それより癒羽は紅無卯月や一条京介についての記憶は〈ウィッチ〉に封じられているんじゃなかったのか。気になるが確かめる術がない。昼間は燐が『一条京介』の名を出したのがきっかけで暴走したらしいので安易に訊ねることもできない。
「えっと、それで思い出したって?」
「うづき、癒羽とすんでた……いつもいっしょ……」
「今は一緒じゃないのか?」
「どこにいるか、わかんない……あのひにーー」
「ーーこんばんは」
癒羽が俯きながら話していると、突然空から大きな三角帽を被った少女が現れた。
帽子を目深に被っているせいで顔は見えないが、士郎はこの少女のことを知っている。この姿にこの雰囲気、なにより宙に浮いたまま停止するなど普通の人間にはできないことをやってのける。
この少女は魔王〈ウィッチ〉。なぜか士郎たちによく手を貸してくれる存在だ。突然現れたので驚きはしたが、士郎は警戒していない。
「〈ウィッチ〉……なんでこんなところに?」
「癒羽ちゃんの記憶にかけた封印が解けたみたいだったから、少し様子見に来たの。ーーお詫びも兼ねてね」
「お詫び?」
「そう、昼間は手を貸してあげられなくてごめんなさい。そっちの状況はわかっていたのだけど……」
バルコニーに降りてきた〈ウィッチ〉は申し訳なさそうな声音で言った。相変わらず表情を見ることはできないが、そう思っていることは伝わってくる。

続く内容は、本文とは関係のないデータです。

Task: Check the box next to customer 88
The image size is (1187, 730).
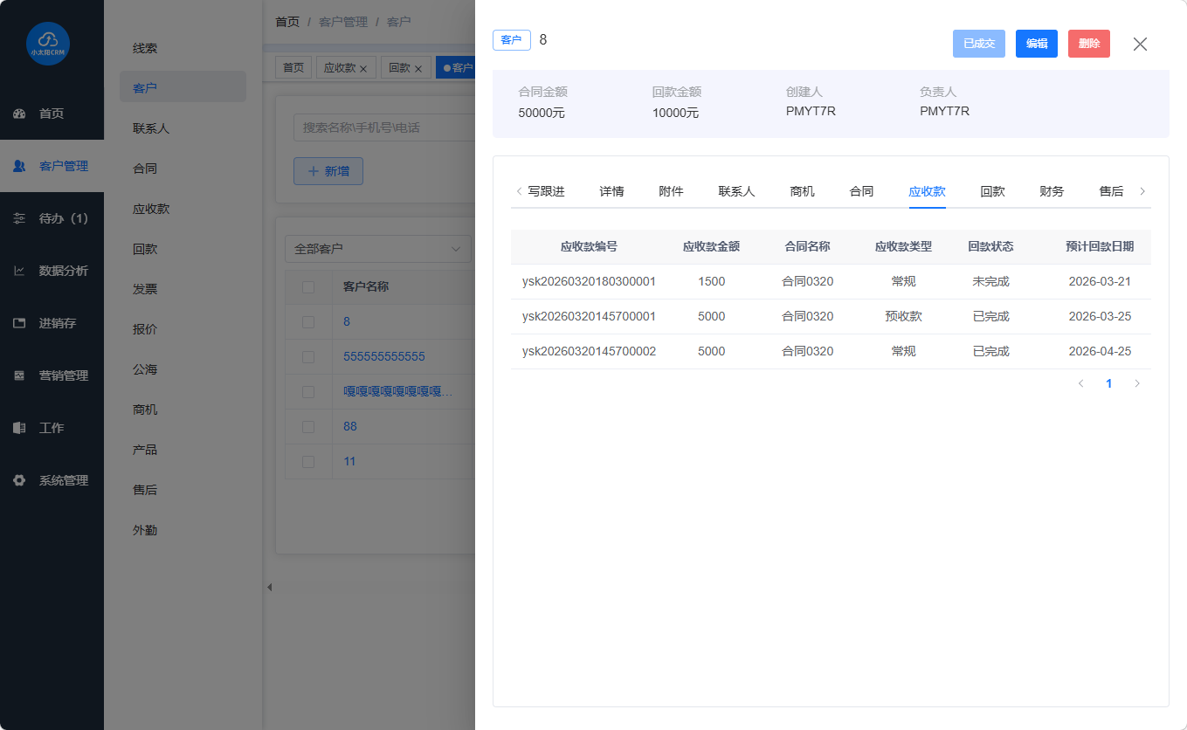Action: click(307, 426)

「そりゃ〈ウィッチ〉がいてくれたら楽だったろうけど、俺たちだけで癒羽ちゃんを助けたことにも意味はあると思うから謝るようなことじゃない」
燐の助けも借りたし、いろはは死にかけた。だが結果的には誰一人欠けることなく癒羽を救い出せたのだ。
そして士郎も〈癒綿姫〉と話したことで一条京介という謎の少年や、紅無卯月という新たな魔王のことを知った。

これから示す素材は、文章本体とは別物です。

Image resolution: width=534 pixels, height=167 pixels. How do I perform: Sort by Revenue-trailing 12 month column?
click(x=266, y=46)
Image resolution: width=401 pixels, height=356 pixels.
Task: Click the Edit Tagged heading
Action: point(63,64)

神無月アリスという少女に借りを作ったことを除けばそう悪いことばかりでもなかった。
「ーーありがとう、楠田士郎。それじゃあこの話はここまで。次は癒羽ちゃんの記憶の方、ちょっとごめんね」
癒羽の額に手を当てた〈ウィッチ〉が眉を寄せたような気がした。そしておそらくしかめっ面で呻き声を上げ始める。
「んー? むむむむ……うわぁ……」
「……?」
「どうしたんだ?」
「……これなら一回全部戻した方がいいかな……でもそうなると耐えられるか……」
ぶつぶつと独り言を呟きながら難しい顔をする。そんな〈ウィッチ〉に触られることに耐えかねた癒羽は、首を横に振って〈ウィッチ〉の手を額から外した。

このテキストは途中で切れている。